(Goal): Lay out the lines of the listing below as a JSON list of strings, one string per line, leaving out blank lines. Begin at the line that contains "click on New." and stop after the line that contains "This screenshot has height=672, width=2576. I".
-- start of Records for this exercise --
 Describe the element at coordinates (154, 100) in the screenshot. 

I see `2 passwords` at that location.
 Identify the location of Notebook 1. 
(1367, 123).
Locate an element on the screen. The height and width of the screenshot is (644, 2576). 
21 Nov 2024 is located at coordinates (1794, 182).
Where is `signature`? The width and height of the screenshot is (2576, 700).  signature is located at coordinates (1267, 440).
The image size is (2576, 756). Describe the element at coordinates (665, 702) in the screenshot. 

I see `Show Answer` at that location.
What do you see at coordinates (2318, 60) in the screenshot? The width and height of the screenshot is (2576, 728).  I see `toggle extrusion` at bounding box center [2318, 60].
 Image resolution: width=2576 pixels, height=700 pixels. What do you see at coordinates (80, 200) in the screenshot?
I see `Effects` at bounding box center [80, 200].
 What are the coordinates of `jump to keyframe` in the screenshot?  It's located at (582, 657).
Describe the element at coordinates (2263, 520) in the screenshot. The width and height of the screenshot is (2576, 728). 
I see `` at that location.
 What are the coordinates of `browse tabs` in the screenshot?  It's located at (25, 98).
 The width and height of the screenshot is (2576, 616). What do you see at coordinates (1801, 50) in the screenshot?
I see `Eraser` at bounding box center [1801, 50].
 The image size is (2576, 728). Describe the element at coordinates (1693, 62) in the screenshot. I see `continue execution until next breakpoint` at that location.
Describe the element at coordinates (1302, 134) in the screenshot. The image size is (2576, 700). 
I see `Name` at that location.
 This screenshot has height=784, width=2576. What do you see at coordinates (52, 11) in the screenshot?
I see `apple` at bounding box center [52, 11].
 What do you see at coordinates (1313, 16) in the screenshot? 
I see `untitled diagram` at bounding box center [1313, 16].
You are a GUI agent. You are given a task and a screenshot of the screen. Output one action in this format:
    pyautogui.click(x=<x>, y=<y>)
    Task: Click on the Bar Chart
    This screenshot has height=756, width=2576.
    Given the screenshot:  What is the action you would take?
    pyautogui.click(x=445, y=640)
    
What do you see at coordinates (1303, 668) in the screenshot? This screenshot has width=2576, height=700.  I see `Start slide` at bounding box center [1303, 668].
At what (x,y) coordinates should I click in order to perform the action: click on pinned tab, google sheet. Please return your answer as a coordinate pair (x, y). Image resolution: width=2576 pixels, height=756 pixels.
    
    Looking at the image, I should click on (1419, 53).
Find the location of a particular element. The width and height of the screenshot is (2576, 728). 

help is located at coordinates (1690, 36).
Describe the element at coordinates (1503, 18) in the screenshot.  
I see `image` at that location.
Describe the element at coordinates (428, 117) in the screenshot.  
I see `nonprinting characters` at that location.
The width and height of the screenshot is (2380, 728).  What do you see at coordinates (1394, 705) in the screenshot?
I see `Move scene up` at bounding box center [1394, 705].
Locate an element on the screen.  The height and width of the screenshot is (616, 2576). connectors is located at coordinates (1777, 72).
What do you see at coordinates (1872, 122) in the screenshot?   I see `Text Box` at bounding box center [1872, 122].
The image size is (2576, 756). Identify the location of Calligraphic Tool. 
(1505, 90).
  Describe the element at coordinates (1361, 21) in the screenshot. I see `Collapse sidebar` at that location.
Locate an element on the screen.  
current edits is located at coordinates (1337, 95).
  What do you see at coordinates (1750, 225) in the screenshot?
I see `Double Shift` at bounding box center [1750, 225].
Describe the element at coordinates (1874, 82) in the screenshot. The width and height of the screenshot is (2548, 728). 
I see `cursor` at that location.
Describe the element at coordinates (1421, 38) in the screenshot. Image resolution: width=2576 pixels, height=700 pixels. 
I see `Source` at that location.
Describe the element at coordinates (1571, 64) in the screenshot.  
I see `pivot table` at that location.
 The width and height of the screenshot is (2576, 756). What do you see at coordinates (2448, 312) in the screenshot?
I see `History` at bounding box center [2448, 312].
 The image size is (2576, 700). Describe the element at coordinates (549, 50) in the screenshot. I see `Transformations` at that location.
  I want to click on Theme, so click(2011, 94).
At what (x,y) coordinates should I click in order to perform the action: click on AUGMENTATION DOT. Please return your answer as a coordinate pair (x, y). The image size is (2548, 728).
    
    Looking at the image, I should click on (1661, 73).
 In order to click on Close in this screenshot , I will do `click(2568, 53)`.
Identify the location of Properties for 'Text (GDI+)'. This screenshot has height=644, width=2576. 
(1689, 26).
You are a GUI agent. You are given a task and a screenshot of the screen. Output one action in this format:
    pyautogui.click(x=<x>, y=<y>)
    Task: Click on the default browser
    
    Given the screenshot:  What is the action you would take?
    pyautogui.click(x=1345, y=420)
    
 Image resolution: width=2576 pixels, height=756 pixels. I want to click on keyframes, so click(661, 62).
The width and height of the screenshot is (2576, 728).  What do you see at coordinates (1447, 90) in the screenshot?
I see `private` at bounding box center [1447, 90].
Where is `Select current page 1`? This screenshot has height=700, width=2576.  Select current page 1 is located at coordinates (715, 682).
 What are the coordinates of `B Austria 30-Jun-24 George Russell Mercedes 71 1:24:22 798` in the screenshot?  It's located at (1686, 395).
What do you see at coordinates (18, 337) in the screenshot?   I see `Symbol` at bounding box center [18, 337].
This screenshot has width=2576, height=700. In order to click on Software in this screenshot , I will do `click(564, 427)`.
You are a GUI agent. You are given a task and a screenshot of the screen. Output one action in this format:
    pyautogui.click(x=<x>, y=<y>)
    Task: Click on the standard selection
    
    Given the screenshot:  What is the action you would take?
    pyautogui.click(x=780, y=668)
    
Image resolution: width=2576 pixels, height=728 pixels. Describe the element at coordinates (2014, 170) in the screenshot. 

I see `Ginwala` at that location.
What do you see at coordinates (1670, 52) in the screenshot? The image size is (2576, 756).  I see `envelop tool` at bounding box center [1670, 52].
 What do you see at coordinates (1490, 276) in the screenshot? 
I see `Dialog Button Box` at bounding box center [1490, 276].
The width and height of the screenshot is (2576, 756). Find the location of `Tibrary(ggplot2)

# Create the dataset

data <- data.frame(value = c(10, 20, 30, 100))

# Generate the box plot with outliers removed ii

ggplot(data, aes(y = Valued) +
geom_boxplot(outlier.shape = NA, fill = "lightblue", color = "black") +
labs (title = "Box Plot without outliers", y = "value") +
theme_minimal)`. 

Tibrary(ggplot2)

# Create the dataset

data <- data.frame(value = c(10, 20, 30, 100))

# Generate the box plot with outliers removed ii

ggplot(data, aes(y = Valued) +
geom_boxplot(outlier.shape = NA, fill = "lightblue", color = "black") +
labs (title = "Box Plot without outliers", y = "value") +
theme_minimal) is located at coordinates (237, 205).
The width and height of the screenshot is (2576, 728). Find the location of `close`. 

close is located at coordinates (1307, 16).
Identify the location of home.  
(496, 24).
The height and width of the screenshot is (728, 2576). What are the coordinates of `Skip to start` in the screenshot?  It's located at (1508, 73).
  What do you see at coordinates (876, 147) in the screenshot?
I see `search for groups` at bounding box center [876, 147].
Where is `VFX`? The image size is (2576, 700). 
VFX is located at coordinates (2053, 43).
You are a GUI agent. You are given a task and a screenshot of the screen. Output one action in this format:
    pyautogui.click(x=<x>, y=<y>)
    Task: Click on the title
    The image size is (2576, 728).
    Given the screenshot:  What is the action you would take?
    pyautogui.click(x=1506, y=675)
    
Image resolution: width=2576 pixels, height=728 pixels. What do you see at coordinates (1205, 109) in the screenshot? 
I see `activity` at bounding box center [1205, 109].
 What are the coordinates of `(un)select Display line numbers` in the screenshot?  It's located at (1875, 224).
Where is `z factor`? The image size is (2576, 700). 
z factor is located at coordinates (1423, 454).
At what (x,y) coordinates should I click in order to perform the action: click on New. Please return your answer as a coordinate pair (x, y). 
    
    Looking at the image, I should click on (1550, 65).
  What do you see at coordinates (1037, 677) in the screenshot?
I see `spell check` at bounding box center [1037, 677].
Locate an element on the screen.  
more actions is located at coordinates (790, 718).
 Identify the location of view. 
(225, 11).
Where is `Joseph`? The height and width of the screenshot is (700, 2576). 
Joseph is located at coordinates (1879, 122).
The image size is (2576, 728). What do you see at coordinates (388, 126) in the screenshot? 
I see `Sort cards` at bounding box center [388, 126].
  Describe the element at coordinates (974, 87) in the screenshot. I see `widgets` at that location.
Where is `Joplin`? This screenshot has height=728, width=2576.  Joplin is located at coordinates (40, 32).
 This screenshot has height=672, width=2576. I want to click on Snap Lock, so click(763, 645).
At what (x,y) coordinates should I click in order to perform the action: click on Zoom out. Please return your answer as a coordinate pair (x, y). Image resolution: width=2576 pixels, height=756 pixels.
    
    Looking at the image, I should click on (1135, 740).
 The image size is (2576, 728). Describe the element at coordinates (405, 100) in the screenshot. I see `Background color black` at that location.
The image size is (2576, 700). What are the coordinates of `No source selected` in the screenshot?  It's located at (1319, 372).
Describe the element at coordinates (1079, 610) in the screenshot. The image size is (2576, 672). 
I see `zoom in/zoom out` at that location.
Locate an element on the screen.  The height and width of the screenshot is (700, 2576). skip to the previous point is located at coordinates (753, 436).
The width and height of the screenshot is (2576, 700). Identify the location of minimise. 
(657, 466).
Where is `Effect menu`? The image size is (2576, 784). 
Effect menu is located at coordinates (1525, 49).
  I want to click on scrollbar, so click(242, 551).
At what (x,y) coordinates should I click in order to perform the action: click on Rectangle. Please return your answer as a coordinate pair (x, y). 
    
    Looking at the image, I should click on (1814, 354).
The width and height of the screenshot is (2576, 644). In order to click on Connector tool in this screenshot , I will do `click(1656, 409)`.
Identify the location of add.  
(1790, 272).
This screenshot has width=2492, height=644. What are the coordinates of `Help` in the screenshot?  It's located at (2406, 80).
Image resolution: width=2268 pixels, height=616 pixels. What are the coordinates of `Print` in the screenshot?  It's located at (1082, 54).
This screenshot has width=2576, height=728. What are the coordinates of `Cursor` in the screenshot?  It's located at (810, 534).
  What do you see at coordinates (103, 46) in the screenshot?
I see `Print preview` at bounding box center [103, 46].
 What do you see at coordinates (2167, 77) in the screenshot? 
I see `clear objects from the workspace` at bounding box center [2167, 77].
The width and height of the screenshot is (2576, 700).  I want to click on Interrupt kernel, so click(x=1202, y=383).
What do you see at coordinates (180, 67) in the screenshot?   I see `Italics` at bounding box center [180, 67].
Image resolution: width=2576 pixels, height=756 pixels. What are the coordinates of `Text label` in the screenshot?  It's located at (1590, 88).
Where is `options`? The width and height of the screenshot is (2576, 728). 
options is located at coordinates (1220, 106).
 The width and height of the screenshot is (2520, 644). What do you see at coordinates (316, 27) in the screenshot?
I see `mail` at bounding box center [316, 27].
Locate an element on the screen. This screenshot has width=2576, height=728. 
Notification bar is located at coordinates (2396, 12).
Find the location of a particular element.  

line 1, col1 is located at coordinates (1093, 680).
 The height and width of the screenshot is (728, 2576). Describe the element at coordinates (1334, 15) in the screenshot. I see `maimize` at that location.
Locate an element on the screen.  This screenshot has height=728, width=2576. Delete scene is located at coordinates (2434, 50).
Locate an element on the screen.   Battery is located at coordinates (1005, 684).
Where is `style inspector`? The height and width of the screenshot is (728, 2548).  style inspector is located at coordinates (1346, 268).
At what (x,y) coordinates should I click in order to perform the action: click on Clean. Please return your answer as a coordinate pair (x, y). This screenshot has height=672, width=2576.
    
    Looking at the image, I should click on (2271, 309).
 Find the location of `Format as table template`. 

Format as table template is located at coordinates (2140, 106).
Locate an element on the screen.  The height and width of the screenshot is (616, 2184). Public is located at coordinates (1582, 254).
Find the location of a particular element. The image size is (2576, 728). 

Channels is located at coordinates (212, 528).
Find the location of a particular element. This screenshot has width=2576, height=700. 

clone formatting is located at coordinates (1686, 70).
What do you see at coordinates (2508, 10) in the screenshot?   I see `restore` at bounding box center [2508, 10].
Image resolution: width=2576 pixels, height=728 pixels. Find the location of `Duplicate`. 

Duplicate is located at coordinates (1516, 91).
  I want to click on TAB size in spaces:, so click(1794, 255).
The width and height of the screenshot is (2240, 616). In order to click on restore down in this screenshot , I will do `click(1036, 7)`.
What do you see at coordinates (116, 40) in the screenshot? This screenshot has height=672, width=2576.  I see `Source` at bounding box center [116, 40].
-- end of Records for this exercise --
(Task result):
[
  "At what (x,y) coordinates should I click in order to perform the action: click on New. Please return your answer as a coordinate pair (x, y). ",
  "    Looking at the image, I should click on (1550, 65).",
  "  What do you see at coordinates (1037, 677) in the screenshot?",
  "I see `spell check` at bounding box center [1037, 677].",
  "Locate an element on the screen.  ",
  "more actions is located at coordinates (790, 718).",
  " Identify the location of view. ",
  "(225, 11).",
  "Where is `Joseph`? The height and width of the screenshot is (700, 2576). ",
  "Joseph is located at coordinates (1879, 122).",
  "The image size is (2576, 728). What do you see at coordinates (388, 126) in the screenshot? ",
  "I see `Sort cards` at bounding box center [388, 126].",
  "  Describe the element at coordinates (974, 87) in the screenshot. I see `widgets` at that location.",
  "Where is `Joplin`? This screenshot has height=728, width=2576.  Joplin is located at coordinates (40, 32).",
  " This screenshot has height=672, width=2576. I want to click on Snap Lock, so click(763, 645)."
]